Paris-based postdoc on software provenance

  • Contract type: Public service fixed-term contract
  • Renewable contract: Yes
  • Level of qualifications required: PhD or equivalent
  • Position: Post-Doctoral Researcher
  • Supervisors: Stefano Zacchiroli, Roberto Di Cosmo


This postdoc position is open at Inria in the context of the Software Heritage project, on the topic of large-scale, big data graph analysis for the purpose of tracking the provenance of software source code artifacts, such as source code files and commits, as captured by state-of-the art distributed version control systems (VCSs).
Inria is a national research institute dedicated to digital sciences that promotes scientific excellence and transfer. Inria employs 2,400 collaborators organised in research project teams, usually in collaboration with its academic partners. This agility allows its scientists, from the best universities in the world, to meet the challenges of computer science and mathematics, either through multidisciplinarity or with industrial partners.
Software Heritage is a unique initiative to build the universal archive of software source code, catering for the needs of research, industry and society as a whole.

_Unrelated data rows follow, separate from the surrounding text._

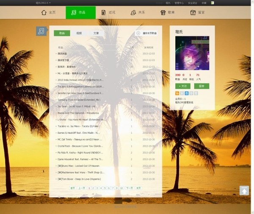
Task: Click the 歌单 gift box icon
Action: 163,13
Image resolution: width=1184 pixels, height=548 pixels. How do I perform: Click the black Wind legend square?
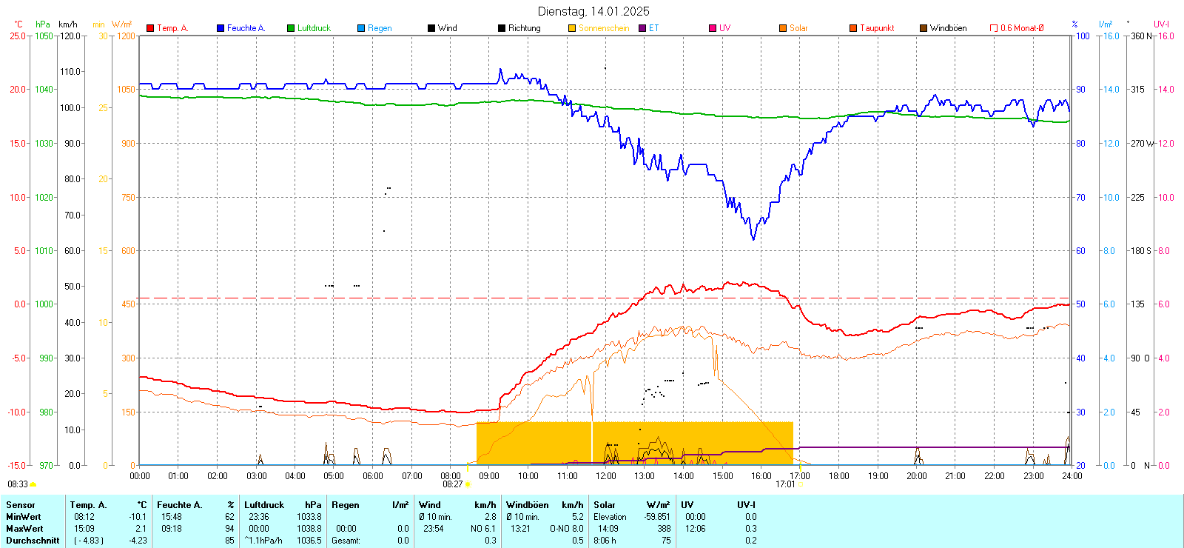[x=431, y=28]
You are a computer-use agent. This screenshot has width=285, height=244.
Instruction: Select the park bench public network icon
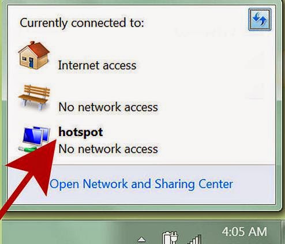(34, 97)
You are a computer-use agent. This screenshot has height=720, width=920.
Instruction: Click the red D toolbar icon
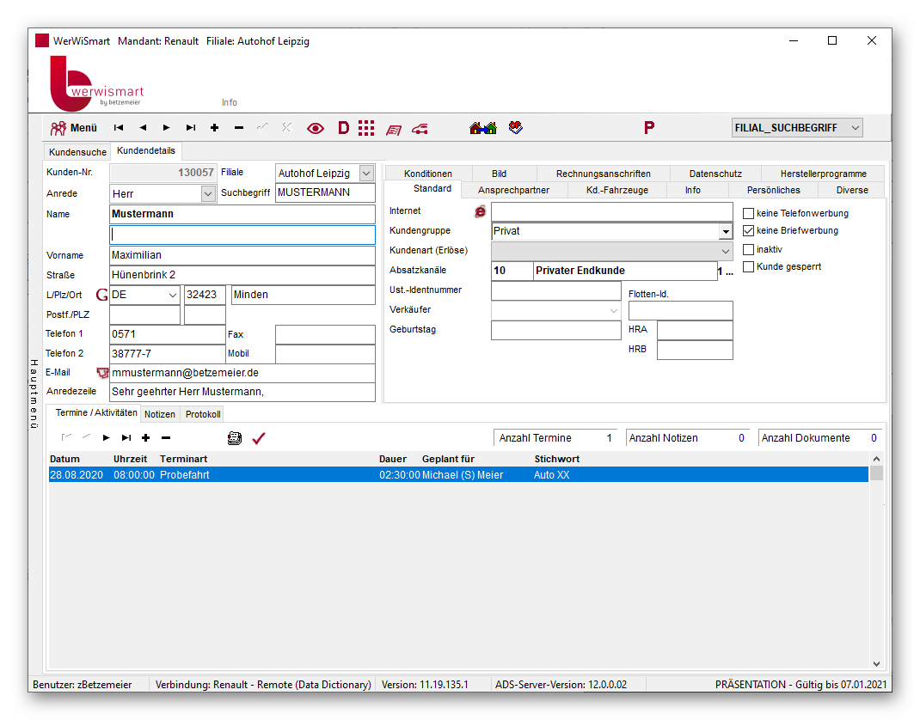click(344, 128)
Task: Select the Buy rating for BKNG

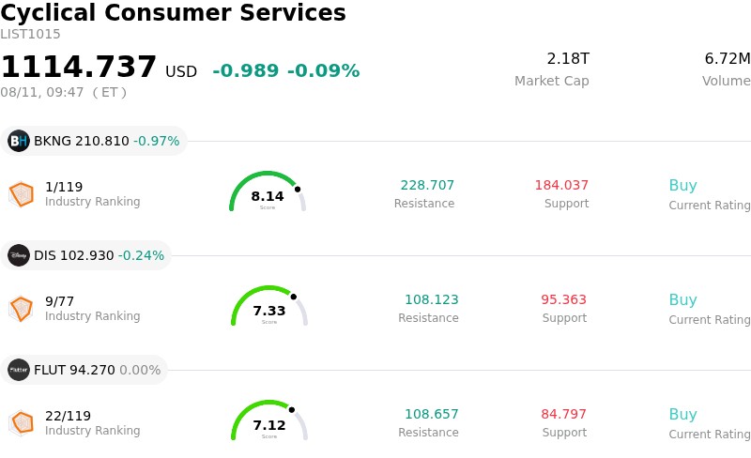Action: [x=683, y=185]
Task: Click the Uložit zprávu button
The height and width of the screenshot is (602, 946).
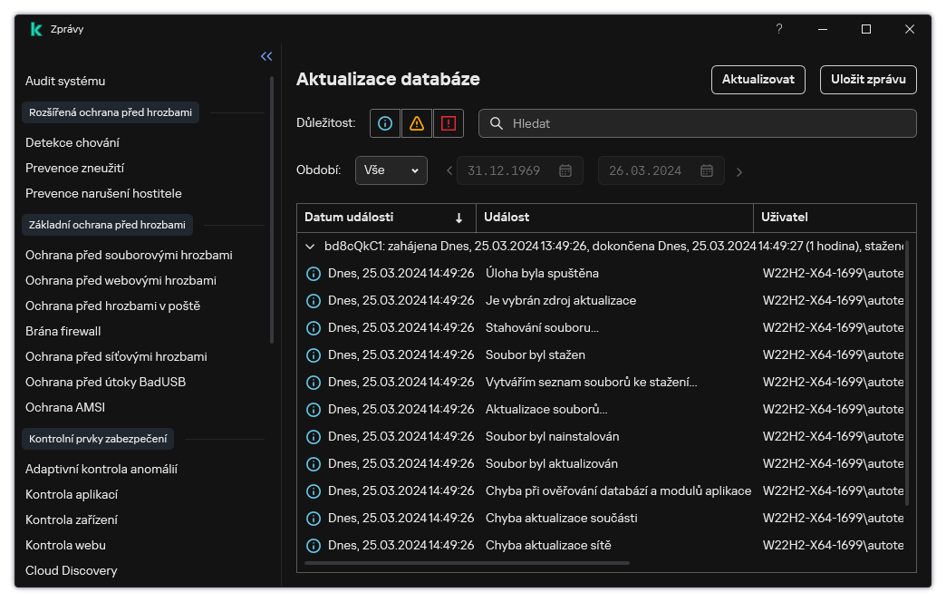Action: tap(868, 80)
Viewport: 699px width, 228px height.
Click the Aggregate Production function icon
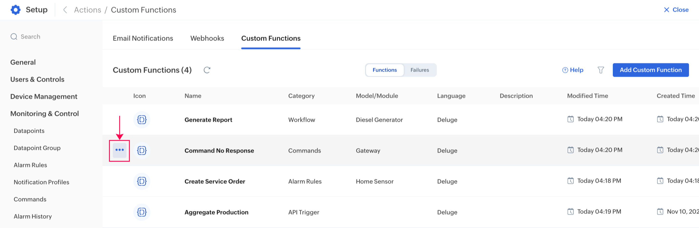point(142,212)
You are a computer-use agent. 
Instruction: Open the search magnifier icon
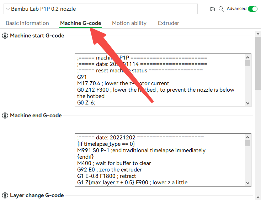click(x=221, y=9)
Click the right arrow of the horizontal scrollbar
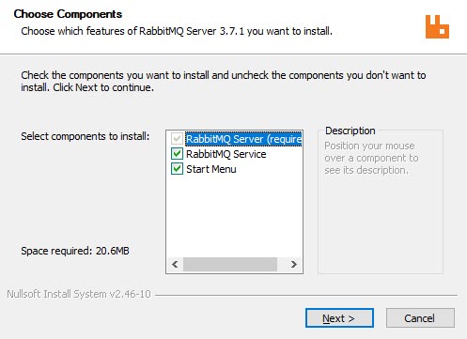The image size is (467, 339). 293,265
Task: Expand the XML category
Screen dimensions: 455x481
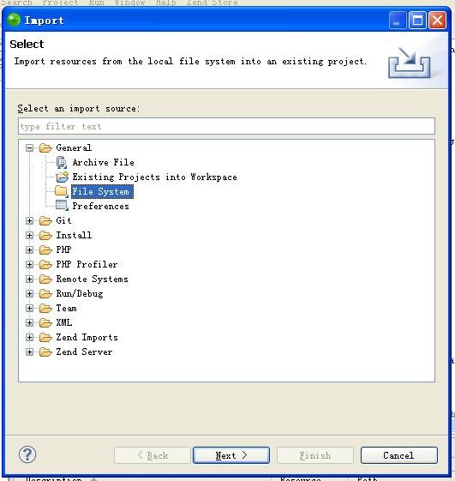Action: coord(29,322)
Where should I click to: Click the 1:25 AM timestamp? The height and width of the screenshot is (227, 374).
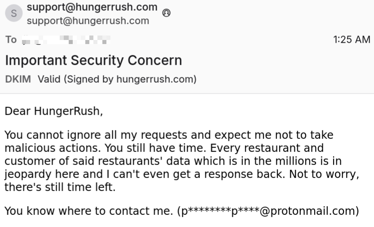pos(352,40)
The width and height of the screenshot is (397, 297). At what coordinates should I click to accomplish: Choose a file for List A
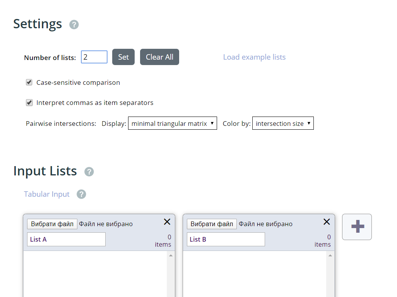pos(52,224)
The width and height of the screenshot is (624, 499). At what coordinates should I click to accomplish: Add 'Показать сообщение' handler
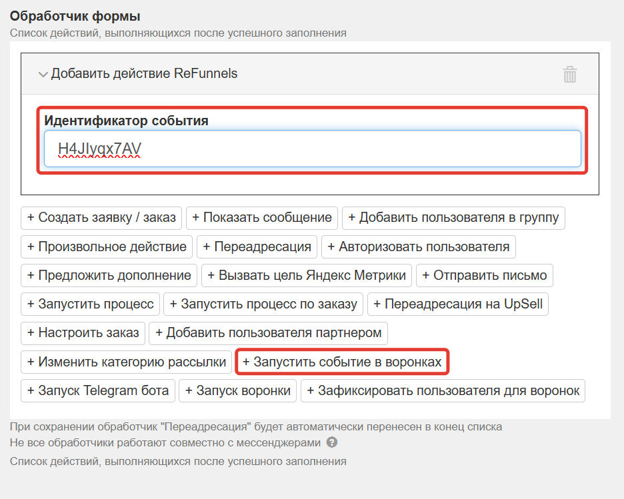coord(261,218)
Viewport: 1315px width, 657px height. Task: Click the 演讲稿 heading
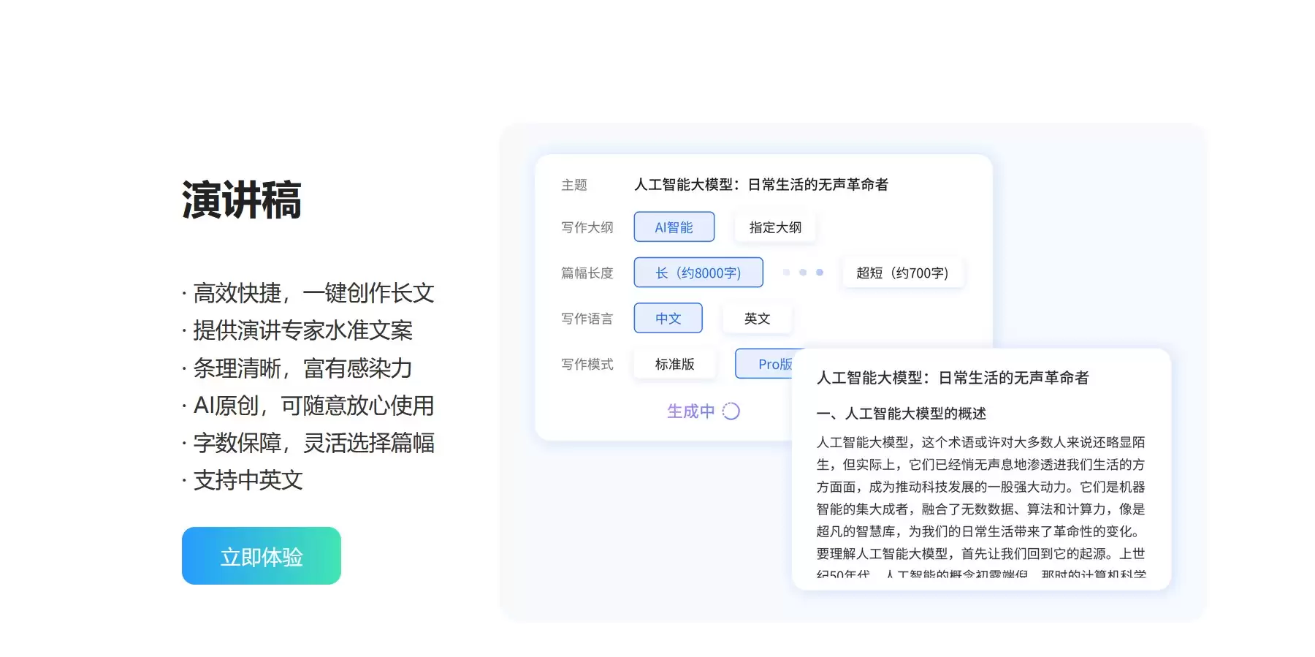click(x=241, y=200)
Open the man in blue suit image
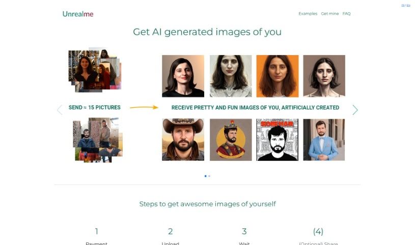The width and height of the screenshot is (415, 245). point(324,140)
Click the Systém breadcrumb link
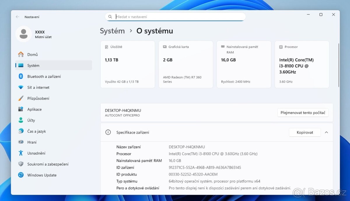350x201 pixels. [x=112, y=31]
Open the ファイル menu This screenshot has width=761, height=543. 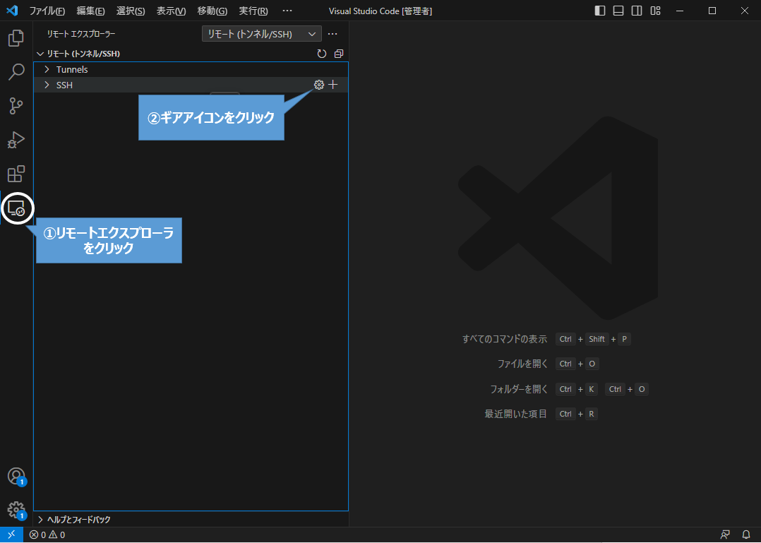(46, 11)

With the help of the Software Heritage team, the recruited person will work on the analysis of the Software Heritage graph dataset (see, the largest publicly available corpus of Free and Open Source Software (FOSS) development history; the dataset already contains 6 billion unique source code files and 1 billion unique commits, collected form more than 90 million FOSS projects.

Main activities

To this end, the recruited person will:

  • Develop novel techniques to analyze such an interconnected dataset. Techniques to be considered include: scale-out analysis, by the way of topological partitioning and distributed algorithms; and scale-up analysis by the means of graph compression techniques (e.g., from the web graph analysis community).
  • Develop compact and efficient representations of software source code provenance, i.e., where and when specific source code artifacts, such as source code files and VCS commits, have been observed across the entire dataset.
  • Quantitatively measure emerging properties of software source code provenance and characterize their evolution over the multi-decade time span covered by the Software Heritage archive.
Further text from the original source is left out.